- [REQUIRED WORK]
Reproduce the part of the items that opens with the line containing "has width=1521, height=247." and closes with the line containing "sidebar-item-preview: Preview is", swapping "Image resolution" for "Screenshot resolution" and leaving everything else unchanged.

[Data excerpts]
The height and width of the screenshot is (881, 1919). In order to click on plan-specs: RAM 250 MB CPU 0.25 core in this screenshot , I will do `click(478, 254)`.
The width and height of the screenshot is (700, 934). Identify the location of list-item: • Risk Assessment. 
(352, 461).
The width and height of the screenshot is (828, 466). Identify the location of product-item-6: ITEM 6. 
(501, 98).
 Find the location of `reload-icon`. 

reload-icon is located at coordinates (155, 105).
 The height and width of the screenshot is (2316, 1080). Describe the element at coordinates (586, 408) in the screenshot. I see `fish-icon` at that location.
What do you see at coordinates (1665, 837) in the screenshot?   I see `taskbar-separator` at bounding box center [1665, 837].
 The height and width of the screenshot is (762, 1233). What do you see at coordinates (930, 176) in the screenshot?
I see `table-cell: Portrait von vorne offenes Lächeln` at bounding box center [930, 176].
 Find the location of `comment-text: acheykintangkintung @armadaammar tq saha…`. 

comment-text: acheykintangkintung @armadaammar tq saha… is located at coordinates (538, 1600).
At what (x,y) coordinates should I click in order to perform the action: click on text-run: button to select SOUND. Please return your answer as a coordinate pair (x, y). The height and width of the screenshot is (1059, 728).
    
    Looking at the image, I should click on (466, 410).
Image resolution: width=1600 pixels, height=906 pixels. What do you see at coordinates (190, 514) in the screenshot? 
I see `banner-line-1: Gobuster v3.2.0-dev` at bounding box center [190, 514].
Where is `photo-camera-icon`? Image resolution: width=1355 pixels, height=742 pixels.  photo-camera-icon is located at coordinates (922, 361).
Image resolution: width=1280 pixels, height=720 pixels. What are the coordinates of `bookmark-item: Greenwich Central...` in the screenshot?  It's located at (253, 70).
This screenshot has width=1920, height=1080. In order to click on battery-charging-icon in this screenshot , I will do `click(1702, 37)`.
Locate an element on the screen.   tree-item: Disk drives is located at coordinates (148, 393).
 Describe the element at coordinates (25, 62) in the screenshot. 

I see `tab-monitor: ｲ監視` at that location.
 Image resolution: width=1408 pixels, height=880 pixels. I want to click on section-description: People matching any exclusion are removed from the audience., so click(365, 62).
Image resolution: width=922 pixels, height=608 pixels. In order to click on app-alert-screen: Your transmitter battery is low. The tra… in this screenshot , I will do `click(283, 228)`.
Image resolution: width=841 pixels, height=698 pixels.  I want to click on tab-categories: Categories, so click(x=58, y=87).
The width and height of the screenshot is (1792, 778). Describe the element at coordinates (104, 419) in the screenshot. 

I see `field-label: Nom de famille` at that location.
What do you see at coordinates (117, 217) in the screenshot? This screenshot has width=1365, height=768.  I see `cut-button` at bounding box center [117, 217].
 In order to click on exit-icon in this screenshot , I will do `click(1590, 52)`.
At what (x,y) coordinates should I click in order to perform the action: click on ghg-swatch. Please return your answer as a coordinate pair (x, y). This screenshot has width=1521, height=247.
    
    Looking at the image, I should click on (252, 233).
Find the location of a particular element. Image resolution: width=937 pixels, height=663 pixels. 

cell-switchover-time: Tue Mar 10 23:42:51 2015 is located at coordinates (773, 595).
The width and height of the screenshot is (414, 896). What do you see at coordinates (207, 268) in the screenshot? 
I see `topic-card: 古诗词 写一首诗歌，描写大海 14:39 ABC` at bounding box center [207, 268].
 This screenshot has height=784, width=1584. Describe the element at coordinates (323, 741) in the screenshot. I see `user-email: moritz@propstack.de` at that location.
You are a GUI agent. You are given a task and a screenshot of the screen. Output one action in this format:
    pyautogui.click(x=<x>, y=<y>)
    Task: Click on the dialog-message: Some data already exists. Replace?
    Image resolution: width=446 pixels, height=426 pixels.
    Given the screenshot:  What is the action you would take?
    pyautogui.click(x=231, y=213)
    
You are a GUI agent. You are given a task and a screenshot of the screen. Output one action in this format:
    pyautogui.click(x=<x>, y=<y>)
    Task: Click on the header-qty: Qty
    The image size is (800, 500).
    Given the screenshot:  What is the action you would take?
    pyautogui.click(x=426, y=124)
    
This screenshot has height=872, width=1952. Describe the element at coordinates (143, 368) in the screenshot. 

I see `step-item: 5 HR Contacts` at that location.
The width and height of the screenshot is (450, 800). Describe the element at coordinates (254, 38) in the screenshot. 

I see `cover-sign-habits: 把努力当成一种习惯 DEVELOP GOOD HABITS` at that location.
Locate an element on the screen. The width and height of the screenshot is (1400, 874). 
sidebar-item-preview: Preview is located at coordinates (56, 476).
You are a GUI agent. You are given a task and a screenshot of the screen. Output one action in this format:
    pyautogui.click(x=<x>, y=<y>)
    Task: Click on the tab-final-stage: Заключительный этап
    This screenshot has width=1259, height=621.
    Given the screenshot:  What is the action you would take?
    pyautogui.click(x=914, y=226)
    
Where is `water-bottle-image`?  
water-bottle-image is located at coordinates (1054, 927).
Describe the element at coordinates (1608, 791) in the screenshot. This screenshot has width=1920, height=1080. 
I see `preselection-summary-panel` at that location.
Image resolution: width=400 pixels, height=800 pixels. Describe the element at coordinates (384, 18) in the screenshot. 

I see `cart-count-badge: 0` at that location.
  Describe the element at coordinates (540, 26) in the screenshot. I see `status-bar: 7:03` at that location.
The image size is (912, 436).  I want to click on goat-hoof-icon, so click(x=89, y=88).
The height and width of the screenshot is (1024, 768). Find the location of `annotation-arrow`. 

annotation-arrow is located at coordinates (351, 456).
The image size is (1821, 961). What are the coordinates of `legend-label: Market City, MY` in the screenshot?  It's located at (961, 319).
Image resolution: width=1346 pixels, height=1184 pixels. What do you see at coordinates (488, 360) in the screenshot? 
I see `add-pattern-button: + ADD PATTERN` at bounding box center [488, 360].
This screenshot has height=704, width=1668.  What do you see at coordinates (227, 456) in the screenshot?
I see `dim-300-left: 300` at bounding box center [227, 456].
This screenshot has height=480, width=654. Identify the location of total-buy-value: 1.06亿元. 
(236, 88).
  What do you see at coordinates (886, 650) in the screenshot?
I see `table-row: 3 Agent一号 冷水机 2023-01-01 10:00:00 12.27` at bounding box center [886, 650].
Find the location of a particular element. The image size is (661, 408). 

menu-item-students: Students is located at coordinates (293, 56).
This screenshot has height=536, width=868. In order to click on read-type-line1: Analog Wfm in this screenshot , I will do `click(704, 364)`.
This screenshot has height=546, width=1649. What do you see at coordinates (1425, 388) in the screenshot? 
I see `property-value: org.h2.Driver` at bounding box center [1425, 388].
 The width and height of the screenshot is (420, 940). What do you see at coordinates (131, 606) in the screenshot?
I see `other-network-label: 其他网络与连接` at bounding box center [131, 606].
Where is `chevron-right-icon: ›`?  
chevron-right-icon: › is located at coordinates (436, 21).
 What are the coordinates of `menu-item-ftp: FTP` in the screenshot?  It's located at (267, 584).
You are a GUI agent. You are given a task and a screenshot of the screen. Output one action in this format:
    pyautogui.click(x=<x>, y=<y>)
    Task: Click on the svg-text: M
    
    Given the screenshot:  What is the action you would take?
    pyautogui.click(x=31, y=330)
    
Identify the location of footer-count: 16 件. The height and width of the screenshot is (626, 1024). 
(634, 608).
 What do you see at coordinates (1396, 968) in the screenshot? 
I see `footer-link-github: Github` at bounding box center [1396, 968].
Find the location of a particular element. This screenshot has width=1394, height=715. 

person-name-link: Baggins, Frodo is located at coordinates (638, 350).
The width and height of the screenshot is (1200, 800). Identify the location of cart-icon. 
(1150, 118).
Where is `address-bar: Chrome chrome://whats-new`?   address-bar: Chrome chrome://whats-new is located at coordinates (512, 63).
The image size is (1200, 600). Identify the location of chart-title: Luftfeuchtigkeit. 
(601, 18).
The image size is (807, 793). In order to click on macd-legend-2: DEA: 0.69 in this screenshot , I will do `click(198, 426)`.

- [ANSWER TO THIS TASK]
At what (x,y) coordinates should I click in order to perform the action: click on ghg-swatch. Please return your answer as a coordinate pair (x, y). This screenshot has width=1521, height=247.
    
    Looking at the image, I should click on (252, 233).
Find the location of a particular element. Screenshot resolution: width=937 pixels, height=663 pixels. 

cell-switchover-time: Tue Mar 10 23:42:51 2015 is located at coordinates (773, 595).
The width and height of the screenshot is (414, 896). What do you see at coordinates (207, 268) in the screenshot? 
I see `topic-card: 古诗词 写一首诗歌，描写大海 14:39 ABC` at bounding box center [207, 268].
 This screenshot has height=784, width=1584. Describe the element at coordinates (323, 741) in the screenshot. I see `user-email: moritz@propstack.de` at that location.
You are a GUI agent. You are given a task and a screenshot of the screen. Output one action in this format:
    pyautogui.click(x=<x>, y=<y>)
    Task: Click on the dialog-message: Some data already exists. Replace?
    Screenshot resolution: width=446 pixels, height=426 pixels.
    Given the screenshot:  What is the action you would take?
    pyautogui.click(x=231, y=213)
    
You are a GUI agent. You are given a task and a screenshot of the screen. Output one action in this format:
    pyautogui.click(x=<x>, y=<y>)
    Task: Click on the header-qty: Qty
    The image size is (800, 500).
    Given the screenshot:  What is the action you would take?
    pyautogui.click(x=426, y=124)
    
This screenshot has height=872, width=1952. Describe the element at coordinates (143, 368) in the screenshot. 

I see `step-item: 5 HR Contacts` at that location.
The width and height of the screenshot is (450, 800). Describe the element at coordinates (254, 38) in the screenshot. 

I see `cover-sign-habits: 把努力当成一种习惯 DEVELOP GOOD HABITS` at that location.
Locate an element on the screen. The width and height of the screenshot is (1400, 874). 
sidebar-item-preview: Preview is located at coordinates (56, 476).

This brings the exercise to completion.